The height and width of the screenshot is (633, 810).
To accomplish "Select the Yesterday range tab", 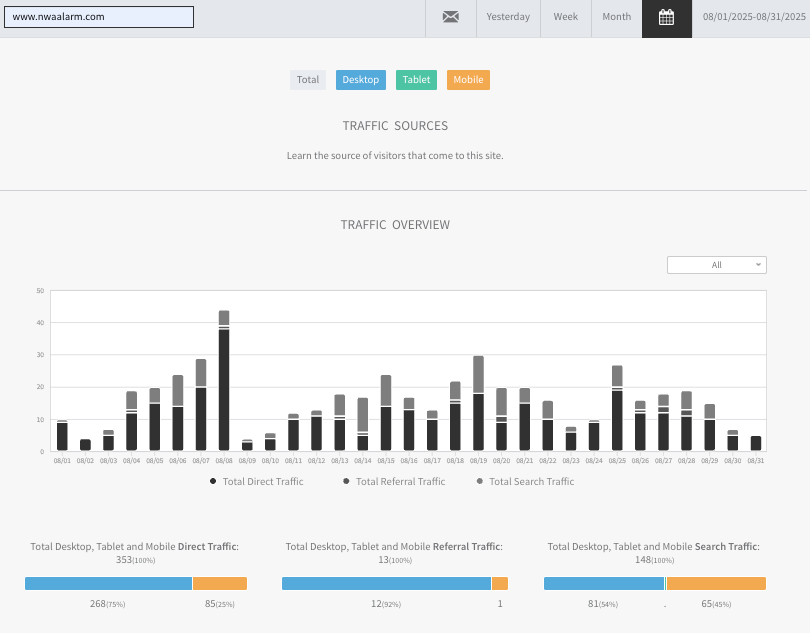I will [x=508, y=17].
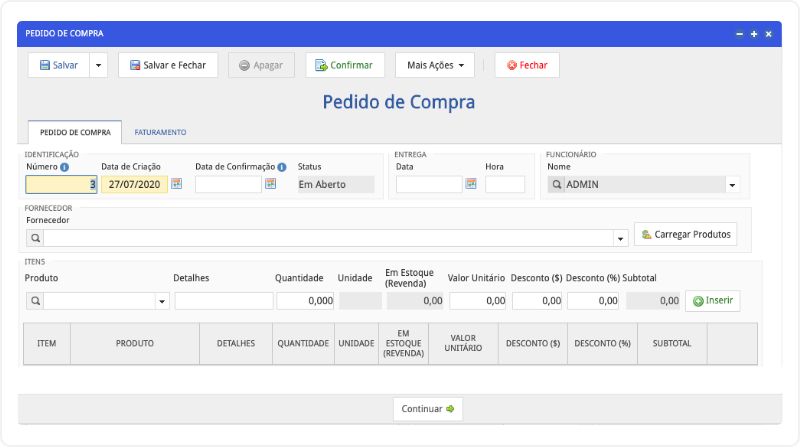The width and height of the screenshot is (800, 447).
Task: Expand the Salvar split-button arrow
Action: [98, 65]
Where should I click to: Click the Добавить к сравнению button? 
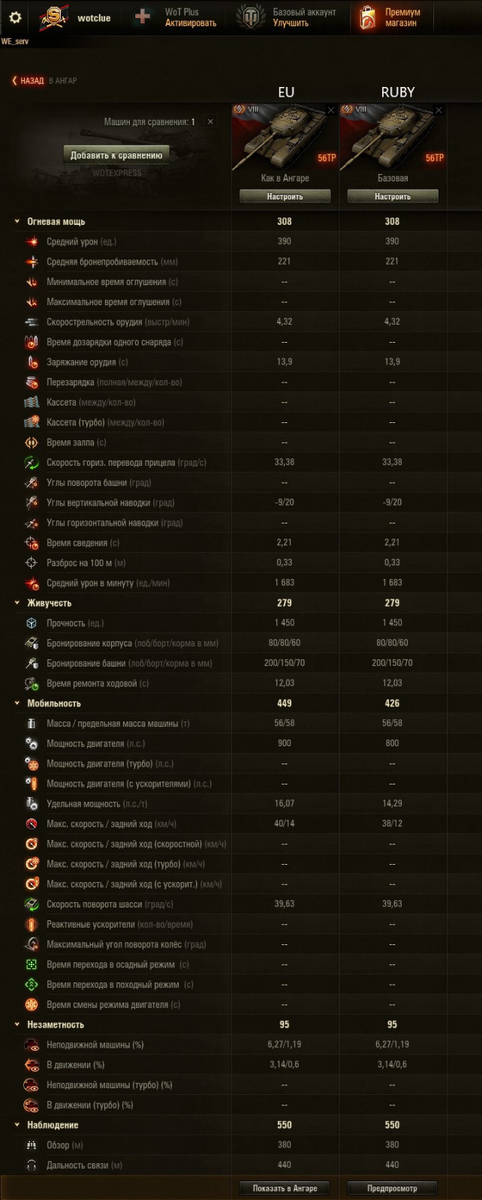(x=117, y=155)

**Assigned task:** Give again exactly the lines from the one holding "Where should I" to the final line of the records, both ends included, and nothing more. Pictures do not belong in the copy.

**Task answer:**
Where should I click to: Click the Добавить к сравнению button? 
(x=117, y=155)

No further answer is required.